Vielleicht aus diesem Grund wetten die meisten Parteien auf traditionelle Plattformen wie YouTube und Facebook. Oder fehlt es an Kreativität?

Videotestimonials sind ein neues Instrument der Wahlkampfstrategie. Die Parteien brauchen nicht einmal ein eigenes Konto. Stattdessen bewerben junge Unterstützer sie auf ihren eigenen Kanälen.

Und nicht nur die einflussreichen Persönlichkeiten des diesjährigen Wahlkampfes in Deutschland, auch jüngere Kandidaten und Kandidatinnen sind in ihrem Element, wenn es um Online-Wahlgewinne geht. Aber man muss sich sowohl an analoge als auch an virtuelle Welten erinnern, warnen Fuchs-Experten. Es gibt bestimmte Gruppen, die man am besten virtuell erreicht, andere muss man persönlich ansprechen.

Polarisierung im Internet

Alice Weidel, die Spitzenkandidatin der rechtsextremen AfD (Alternative für Deutschland), hat mehr als 23.000 Abonnenten auf YouTube. Die aus Los Verdes, Annalena Baerbock, ist knapp über 800 (Stand 13.09.2021). Warum ist die AfD so erfolgreich in den sozialen Medien und einer so großen Community?

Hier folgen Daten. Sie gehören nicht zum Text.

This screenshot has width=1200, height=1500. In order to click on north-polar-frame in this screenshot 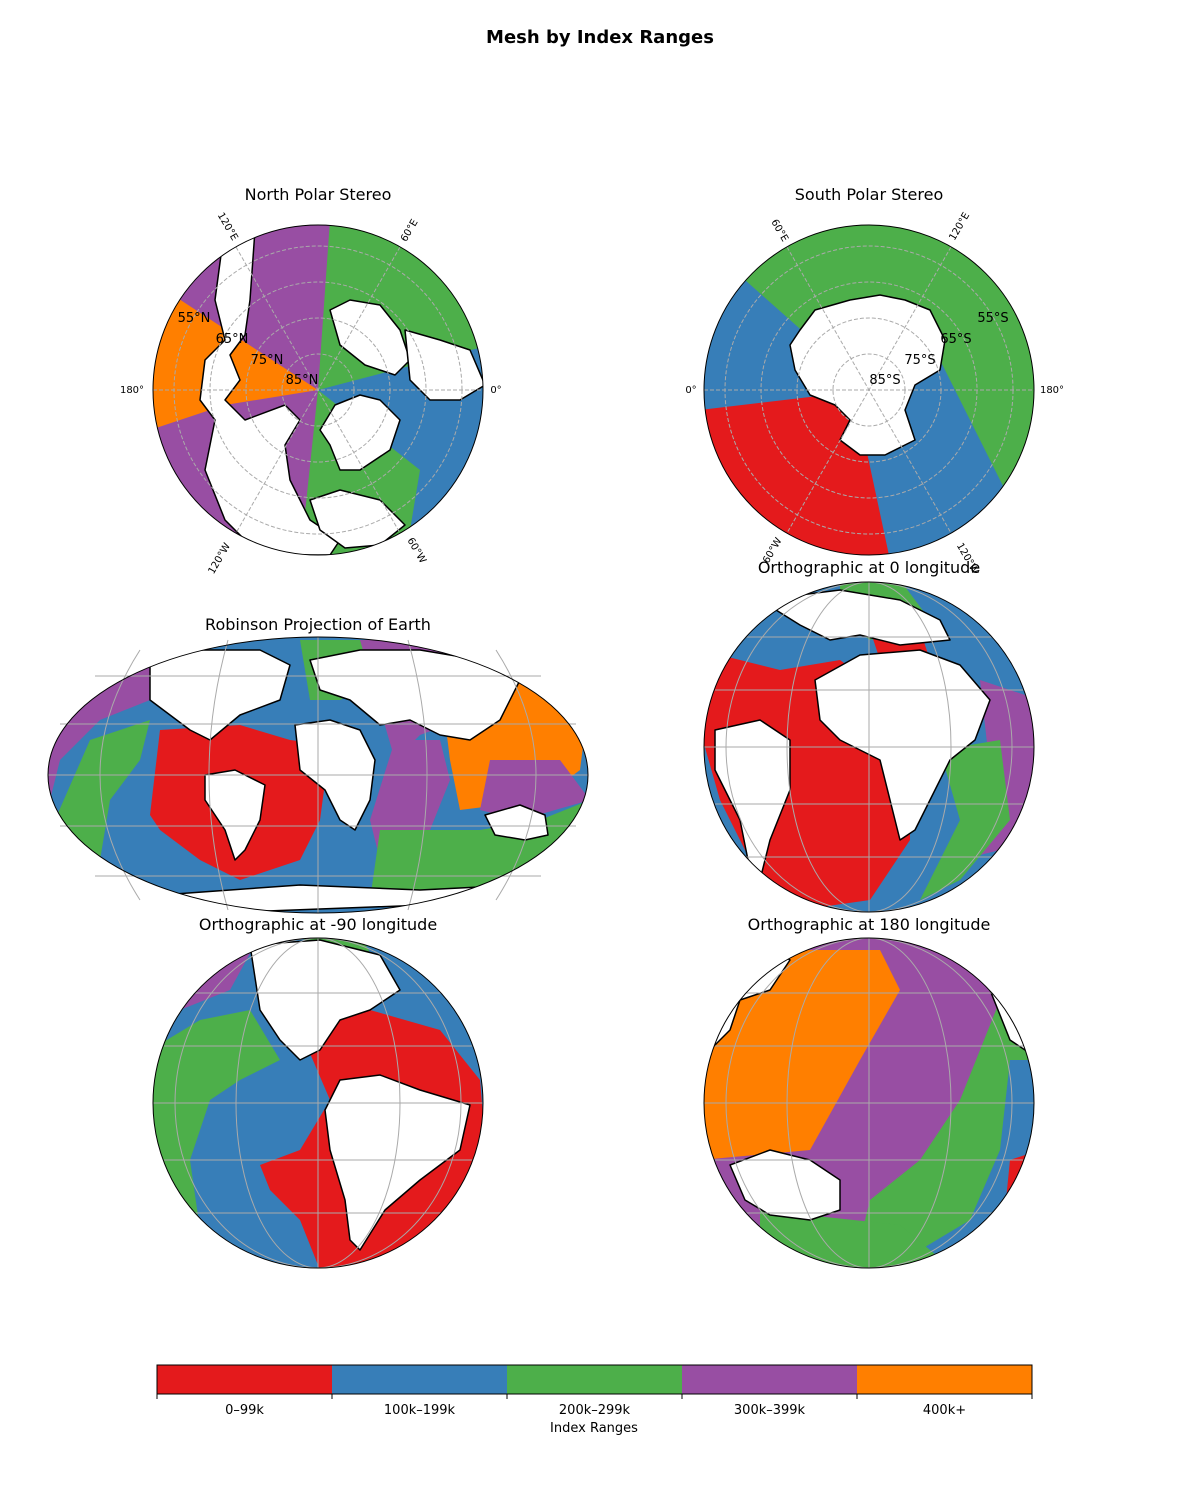, I will do `click(318, 390)`.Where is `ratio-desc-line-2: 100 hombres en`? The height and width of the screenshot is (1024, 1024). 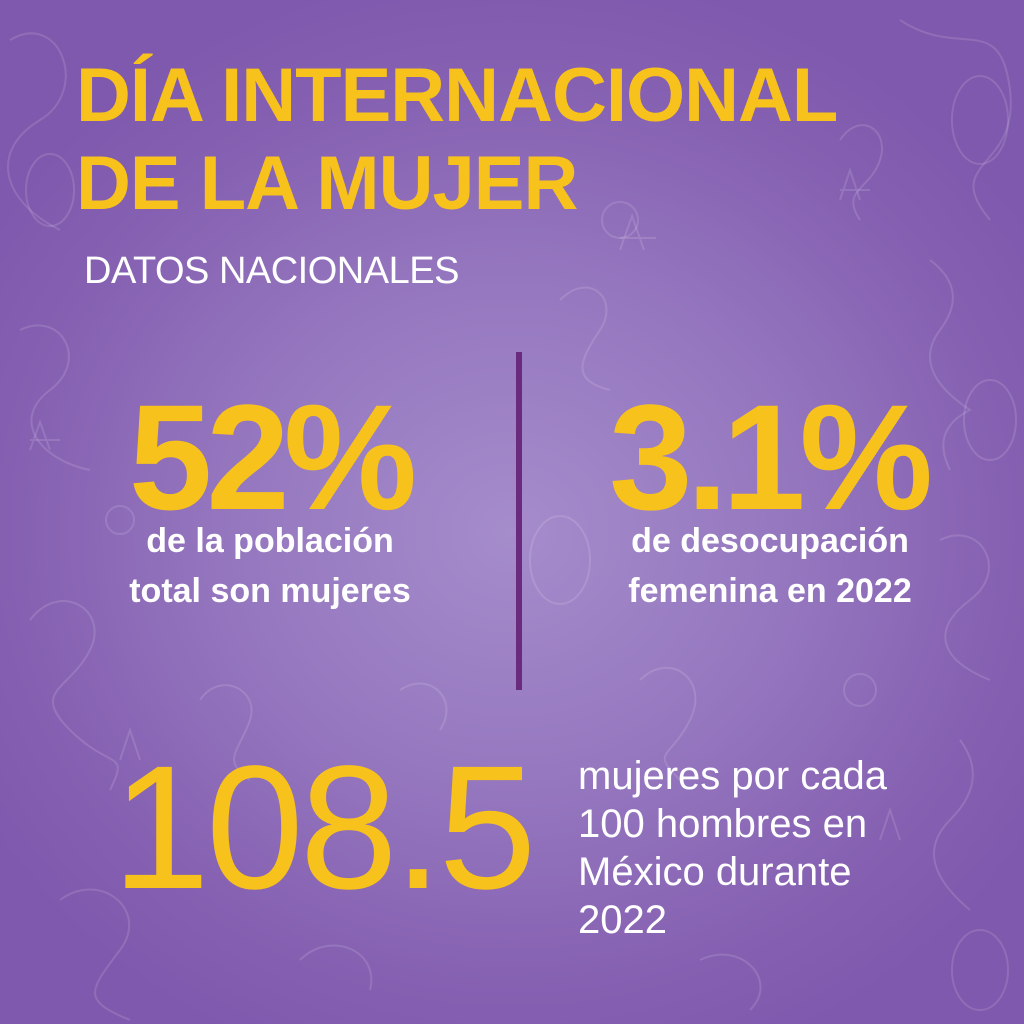 ratio-desc-line-2: 100 hombres en is located at coordinates (723, 824).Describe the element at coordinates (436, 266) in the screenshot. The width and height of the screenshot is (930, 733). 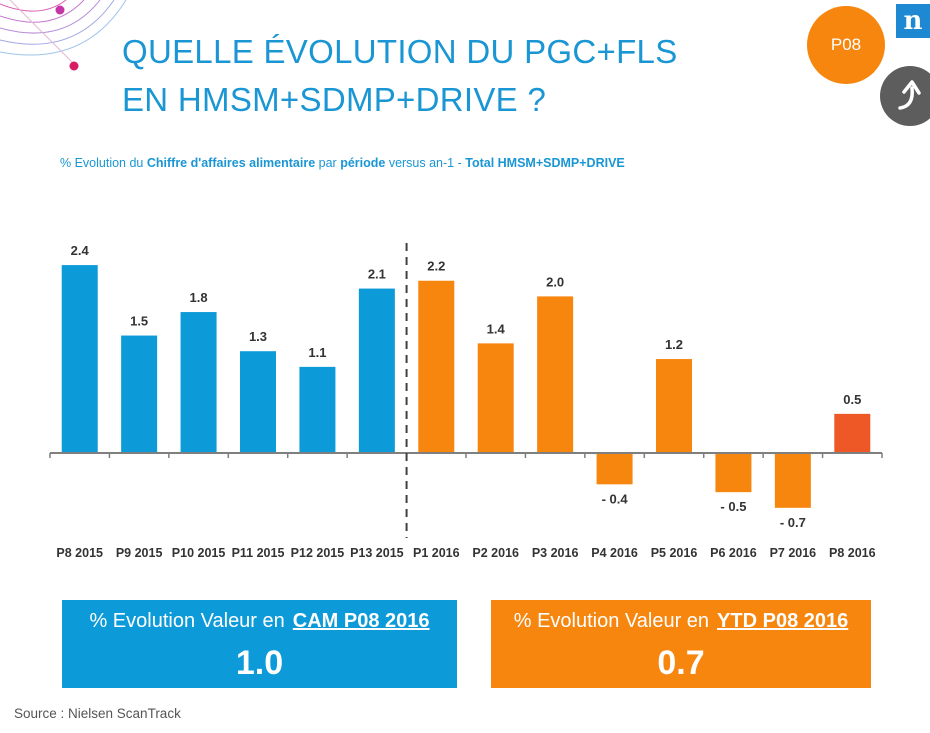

Diese Frage hat die Friedrich-Ebert-Stiftung 2019 in einer ebenfalls von Martin Fuchs mitverfassten Studie aufgeworfen.

Politikberater und Social-Media-Experte Martin Fuchs.

„Die AfD war Deutschlands erste digitale Partei. Als sie gegründet wurde, hatte sie noch keine wirkliche Infrastruktur (…) und Facebook stellte sie zur Verfügung. Das bedeutete, dass jeder, der in die Partei aufsteigen wollte, sich an Facebook wenden musste, und die Community wuchs relativ schnell.“ “, erklärt Fuchs.

Damit einher geht die thematische Ausrichtung rechtsextremer Parteien, die weitgehend polarisiert sind. „Die AfD hat eine klare Vorstellung davon, warum sie Politik macht und wohin sie will: zurück in die 1950er Jahre, also ein Rückschlag in der gesellschaftlichen Evolution“, wenn auch mit den Mitteln des Jahrzehnts, sagen Kenner.

Aber nicht nur der Inhalt zählt. Der Algorithmus bestimmt auch den Erfolg der Kampagne. Taste: Mikro-Targeting Mikrofokalisation.

Microtargeting: gezielte Botschaften

Im Gegensatz zur Wahlpropaganda auf Transparenten oder im Fernsehen, mit Mikro-Targeting Nur eine ausgewählte Gruppe von Empfängern erhält die Nachricht.

Während Plattformen wie TikTok oder Instagram diese Art von politischer Propaganda verbieten, bietet Facebook darüber hinaus Bedingungen, die Microtargeting förderlich sind. Sein Algorithmus kategorisiert Merkmale wie Alter, Geschlecht und Interessen der Nutzer, um Wahlpropaganda mit größtmöglicher Wirkung zu platzieren. Mittels einer solchen Strategie können Ressourcen gezielt auf ein Ziel gelenkt werden.

Ein Problem, das auftaucht, ist das, was im Internet als politische Propaganda wahrgenommen wird. Im Gegensatz dazu unterliegt die Wahlpropaganda klaren Regeln für Radio, Fernsehen und die Presse. Auch in Deutschland Mikro-Targeting, wenn auch nicht in der amerikanischen Dimension. Aber Martin Fuchs ist ein Experte, der glaubt, dass „es keinen großen Einfluss auf die Mobilisierung der Leute hat“. (Er/rml)

Adelmar Fabian

"Hipster-freundlicher Schriftsteller. TV-Enthusiast. Organisator. Generalunternehmer. Internet-Wegbereiter."

Schreibe einen Kommentar

Deine E-Mail-Adresse wird nicht veröffentlicht.